## REQUIRED TASKS
[a] Please copy the stretch of the meeting page from "You can connect" through "(US Toll Free)" word for word.
[b] Rewrite the records in the stretch from the line containing "Task: Save file via Сохранить в Облако" through the end of the records, replacing "Viewport" with "Display area" and leaving everything else unchanged. Omit the pictures from your answer.

## SELECTION
- - -

Latest revision as of 15:18, 17 August 2020

The meeting time is 10:00am.

Connection Info:

You can connect using BlueJeans Video conferencing (ID: 253 300 597). (Click "Expand" to the right for details -->):

Meeting URL
 https://bluejeans.com/253300597?src=join_info

Meeting ID
253 300 597

Want to dial in from a phone?

Dial one of the following numbers:
+1.888.240.2560 (US Toll Free)
(see all numbers - https://www.bluejeans.com/premium-numbers)

Enter the meeting ID and passcode followed by #

Connecting from a room system?
Dial: bjn.vc or 199.48.152.152 and enter your meeting ID & passcode

Agenda:

  1. Previous meeting
  2. Announcements
  3. Graham's Project
  4. Ongoing Activities
  5. GUI for Calorimeter calibration scripts (Hall-D Request)
  6. Publications
  7. AOT



Minutes:

Attendees: David L.(chair), Carl T., Nathan B., Thomas B., Vardan G., Kishan R., Graham H.

- - -

## EXCERPTED RECORDS

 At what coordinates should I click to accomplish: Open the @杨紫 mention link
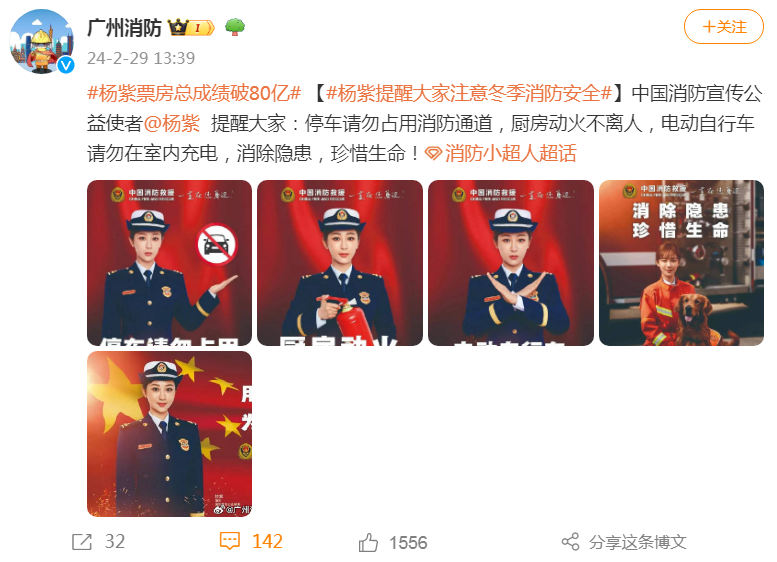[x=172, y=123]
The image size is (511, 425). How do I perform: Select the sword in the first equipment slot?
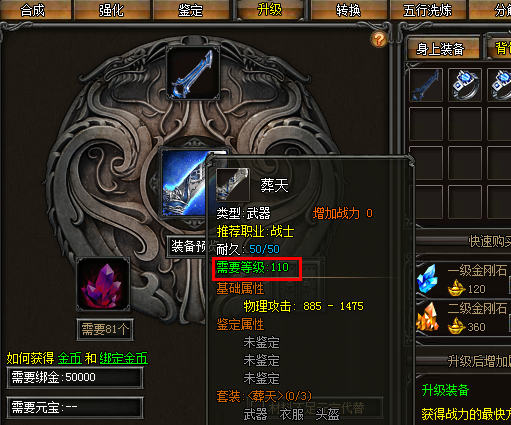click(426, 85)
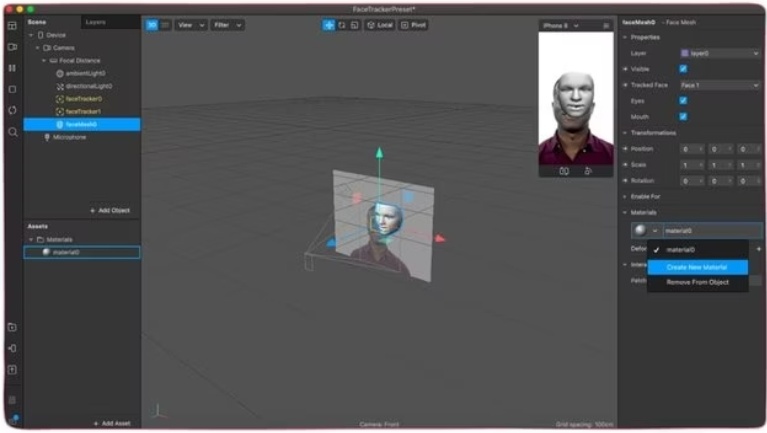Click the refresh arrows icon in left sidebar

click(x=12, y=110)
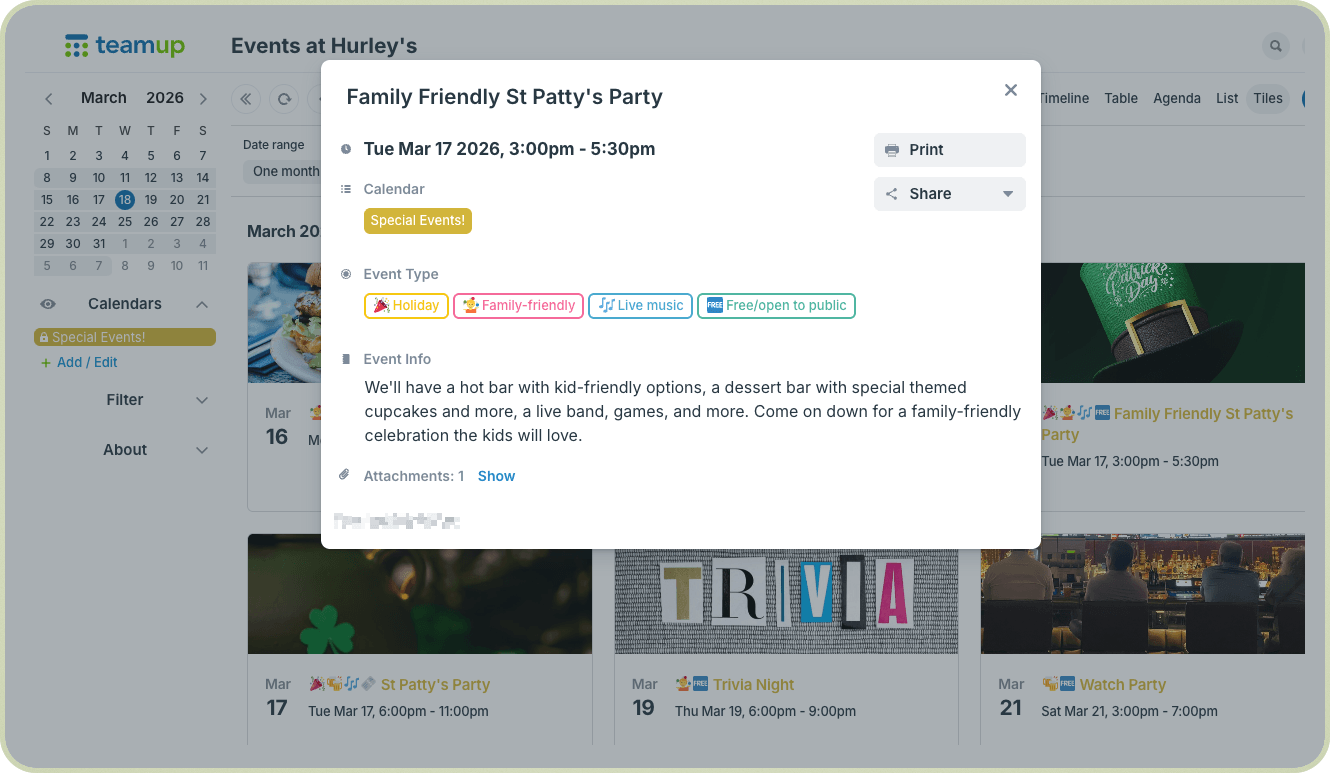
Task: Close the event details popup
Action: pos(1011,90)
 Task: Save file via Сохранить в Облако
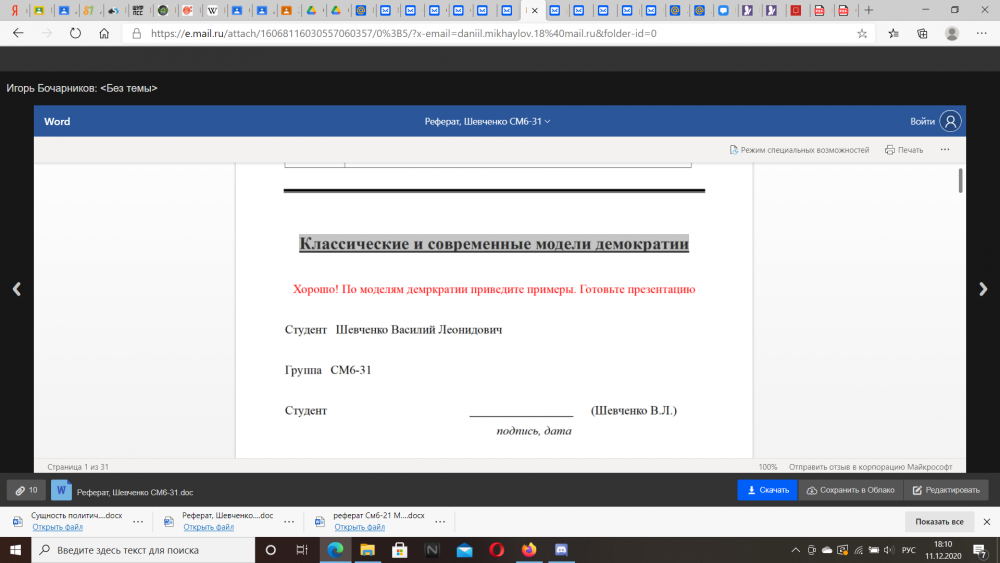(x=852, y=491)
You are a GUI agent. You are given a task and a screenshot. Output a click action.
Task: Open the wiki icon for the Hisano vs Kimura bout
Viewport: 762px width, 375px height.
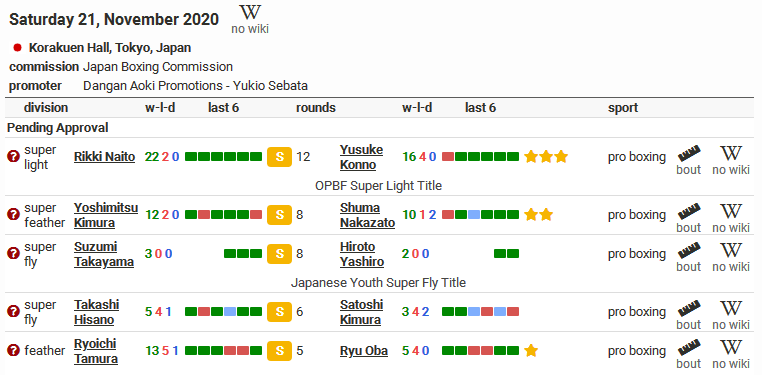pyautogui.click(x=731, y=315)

- - -

## SOLUTIONS TO THE PROBLEMS
[a]
You can connect using BlueJeans Video conferencing (ID: 253 300 597). (Click "Expand" to the right for details -->):

Meeting URL
 https://bluejeans.com/253300597?src=join_info

Meeting ID
253 300 597

Want to dial in from a phone?

Dial one of the following numbers:
+1.888.240.2560 (US Toll Free)

[b]
 Task: Save file via Сохранить в Облако
(x=852, y=491)
You are a GUI agent. You are given a task and a screenshot. Output a click action.
Task: Open the wiki icon for the Hisano vs Kimura bout
Display area: 762px width, 375px height.
pyautogui.click(x=731, y=315)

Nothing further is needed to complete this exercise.